Synthetic Antioxidant Prevents Diabetes in Mice

Stopped or warded off disease, but at high levels

FRIDAY, Jan. 25, 2002 (HealthDayNews) -- A synthetic version of a potent antioxidant prevented Type I diabetes from developing in mice by protecting their insulin-producing cells, say researchers from the National Jewish Medical and Research Center and the University of Colorado Health Sciences Center.

The study was small, though, and the mice were given high doses of the antioxidant. Although any application to humans would be years away, the research opens a door for a way to ward off the disease.

As study co-author Jon Piganelli explains, in diabetes the immune system mistakenly identifies the beta cells in the pancreas (the insulin producers) as foreign invaders -- enemies that must be destroyed. Beta cells, however, are far from lethal. They are, in fact, necessary to produce insulin, a hormone that helps us metabolize sugar.

As the destruction of the beta cells begins, however, the attacking cells of the immune system give off a kind of chemical inflammation via the production of something called free radicals. In much the way rust wears away at those metal lawn chairs you leave out in winter, the oxygen-rich free radicals "eat away" chunks of the beta cells, crippling and eventually destroying them, says Piganelli. He worked with the Colorado team, and is now an associate professor of pediatrics at the University of Pittsburgh's Diabetes Institute.

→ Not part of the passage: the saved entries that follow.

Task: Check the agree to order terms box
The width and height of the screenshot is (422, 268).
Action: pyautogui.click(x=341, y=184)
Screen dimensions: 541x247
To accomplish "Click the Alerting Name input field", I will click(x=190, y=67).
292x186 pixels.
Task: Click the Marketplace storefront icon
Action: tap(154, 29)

The antioxidants work to prevent this entire process from occurring, he says.

"The antioxidant not only mops up the inflammation-causing free radicals emitted by the attack cells, but more importantly, when present in large enough amounts, the antioxidant also helps keep the immune system in line, reducing its desire to attack the beta cells by helping it to recognize these cells are not foreign invaders," says Piganelli.

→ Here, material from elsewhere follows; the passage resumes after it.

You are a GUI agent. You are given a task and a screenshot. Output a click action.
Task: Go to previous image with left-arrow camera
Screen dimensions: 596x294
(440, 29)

Endocrinologist and diabetes specialist Dr. Loren Wissner-Greene deems the study provocative because it opens up a whole new approach to diabetes treatment and prevention.

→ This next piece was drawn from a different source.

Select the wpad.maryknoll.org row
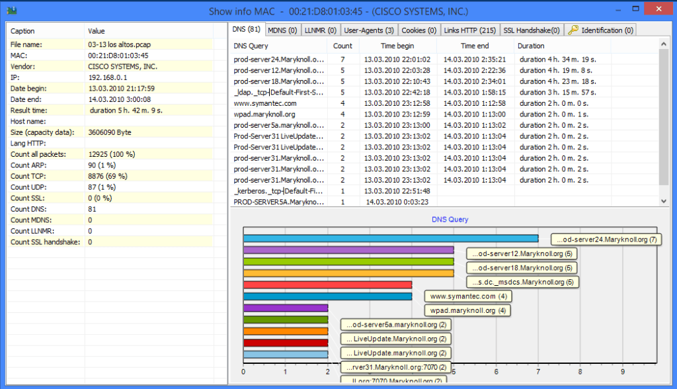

"The idea that diabetes could be prevented in high-risk individuals is an exciting idea, because we do have some ability to identify who those children might be," says Wissner-Greene, clinical associate professor of medicine at New York University Medical Center.

But, she cautions, not only is the study small, but it was also done only on rodents. At best, it "has a very, very long way to go before it's applicable to humans," she says. Nonetheless, she says, the research is valuable.

"It may help us to learn more about how and why the immune system turns on the beta cells to begin with -- and when we find that out, we have the key to preventing this disease, or at least stopping it at the very earliest stages," says Wissner-Greene.

Type I diabetes is a chronic disease also known as juvenile diabetes because the onset usually occurs in children. Currently, the only known treatment is insulin, usually in the form of injections, which must be taken several times a day. While the cause of diabetes remains unknown, doctors do know that a close family history of the disease increases the risk, with siblings of children diagnosed with Type I diabetes the most likely to be affected.

The new study, which appears in the February issue of the journal Diabetes, involved just 15 mice, all of which received a medical procedure designed to induce diabetes quickly.

Before the procedure, 10 of the 15 mice also received injections of a synthetic compound designed to mimic a naturally occurring antioxidant known as superoxide dismutase. After the diabetes-inducing treatment, the researchers continued to treat the 10 mice with the antioxidant therapy four more times over the course of nine days. The five remaining mice served as control group and received no therapy either before or after the diabetes-inducing treatment.

By day 13, all five of the control mice had developed diabetes. Of the mice treated with the antioxidant, five developed diabetes, but not until day 21. None of the remaining five mice treated with the antioxidant developed diabetes at all, even after a four-week follow-up.

"The mice remained healthy for almost two weeks after the treatment ended," says Piganelli. This, he adds, strongly suggests that the use of the antioxidant compound affected the cells of the immune system, so that they no longer viewed the important beta cells as something to be destroyed.

This, says Wissner-Greene, is the essence of preventing diabetes from occurring.

"If we can stop the body from turning on itself, and from destroying the cells of the pancreas, we have stopped diabetes," she says.

What To Do

Doctors caution that before you run out and fill your shelves with antioxidant vitamins, remember that the study is only experimental and the results may not translate to humans. Moreover, the doses used in the study were considered pharmacological -- much higher than what you could ingest by taking vitamins.